H.C. McENTIRE – Eno Axis (Merge MRG772)

Eno Axis

Eno Axis, the second solo album by the former Mount Moriah singer opens with country gospel keyboard backing and the lines “early rise, start the fire, till the rows, pass the tithes” on ‘Hands For The Harvest’, a celebration of rural simplicity, of sowing, growing, and nurturing, written in woodlands during a retreat with her girlfriend, seeking love as part of the daily routine.

Named for the confluence of the river that flows through Orange and Durham Counties in her home state of North Carolina, it’s a stripped down affair that pivots around love and nature, a distillation of ideas about home.

The pulsing waves of ‘Footman’s Coat’ follow a similar course (“Calla lilies, brine, and/A chateau in the spring/Paint the stillest life/With all the little things”), although here there’s the suggestion of seeking refuge from troubles (“In a different life/I’d have taken on your name/Given you a child”) with the line about “Been trying to bribe the dark horse/With an arrow and a bow” perhaps hinting at depression.

Featuring Nathan Bowles on banjo and Allyn Love’s pedal steel, ‘High Rise’ (on which echoes of The Band can be heard) captures the euphoria of the first flush of falling in love (“Came at me like a wrecking ball/Like a high-rise summons concrete/Can’t remember what there was before/You caught me dizzy up the backstreet”), Luke Norton laying down some stellar funky guitar licks.
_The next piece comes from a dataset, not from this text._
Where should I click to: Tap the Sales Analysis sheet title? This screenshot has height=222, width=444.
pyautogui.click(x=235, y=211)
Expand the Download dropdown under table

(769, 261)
Then, tolling an opening note that put me in mind of Funboy Three’s version of ‘Our Lips Are Sealed’, ‘River’s Jaw’ proceeds through a dark, ominous drum and reverb guitar heavy brooding desert soundscape for a lyrically abstract song that speaks about having to be broken down in order to be reborn.

A swirl of effects and keyboards, ‘One Eye Open’ turns the gaze outward to address racial injustice with lyrics that reference white supremacy and the Klan (“That criss-cross flag Is flapping in the wind/And the crosses burn/Til the morning”) and the money (“plates being passed/Full of silver and green”) and attitudes of Southern fundamentalism that could well see Trump back in the White House.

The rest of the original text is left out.